**** Texte cité ****

Cinémania : French connection
Petit tour d’horizon de quelques films francophones (sous-titrés en anglais) qu’on ne peut voir qu’en festival.
Du 7 au 17 novembre, le Musée des beaux-arts ouvre ses portes à la huitième édition de Cinémania, le festival des films francophones avec sous-titres en anglais. L’occasion est encore une fois donnée de réunir les deux solitudes. Sur les dix-sept films au programme, huit d’entre eux seront présentés pour la première fois dans leur version sous-titrée anglaise, dont l’agréable Laissez-passer, de Bertrand Tavernier; le touchant Cet amour-là , de Josée Dayan; et – film sublime – L’Emploi du temps, de Laurent Cantet (Louve d’or au FCMM 2001). Un seul film québécois figure parmi la sélection: Québec-Montréal, de Ricardo Trogi, qui, après avoir fait excellente figure au box-office à la fin de l’été, a récolté le Prix spécial du jury et celui du meilleur scénario au dernier Festival de Namur, en Belgique.

**** Données enregistrées ****

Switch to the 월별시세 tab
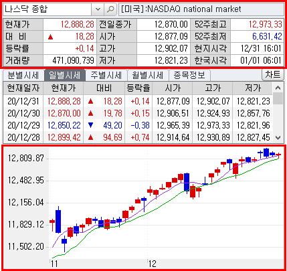Screen dimensions: 287x271 (148, 76)
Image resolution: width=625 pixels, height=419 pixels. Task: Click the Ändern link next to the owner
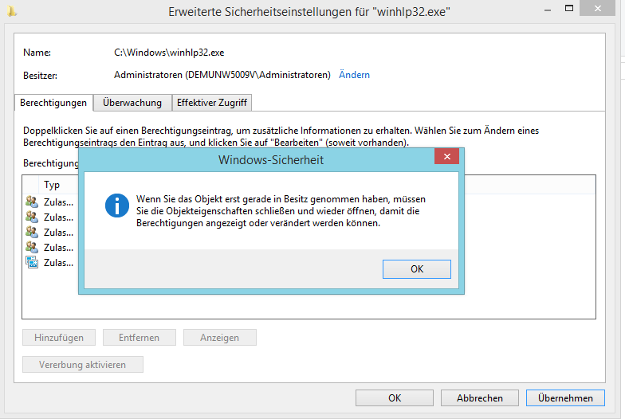pos(354,75)
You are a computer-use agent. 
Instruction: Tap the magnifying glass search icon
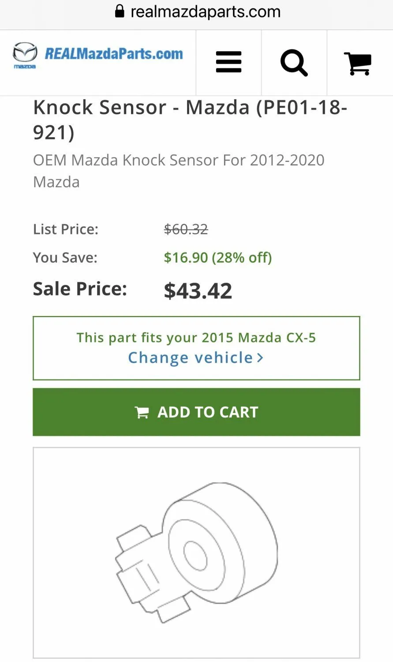click(294, 63)
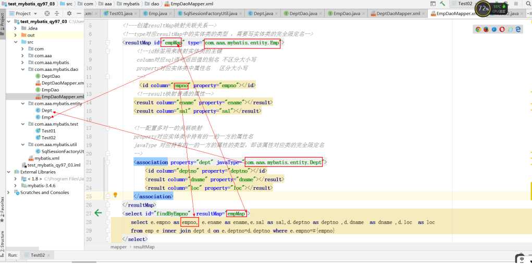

****

Travail demandé:
Résumez en deux phrases l'article sur Cinémania reproduit plus haut.

Résultat:
Du 7 au 17 novembre, le Musée des beaux-arts accueille la huitième édition de Cinémania, festival de films francophones sous-titrés en anglais, où huit des dix-sept films au programme seront présentés pour la première fois dans leur version sous-titrée anglaise. Le seul film québécois de la sélection est Québec-Montréal, de Ricardo Trogi, qui a récolté le Prix spécial du jury et celui du meilleur scénario au dernier Festival de Namur.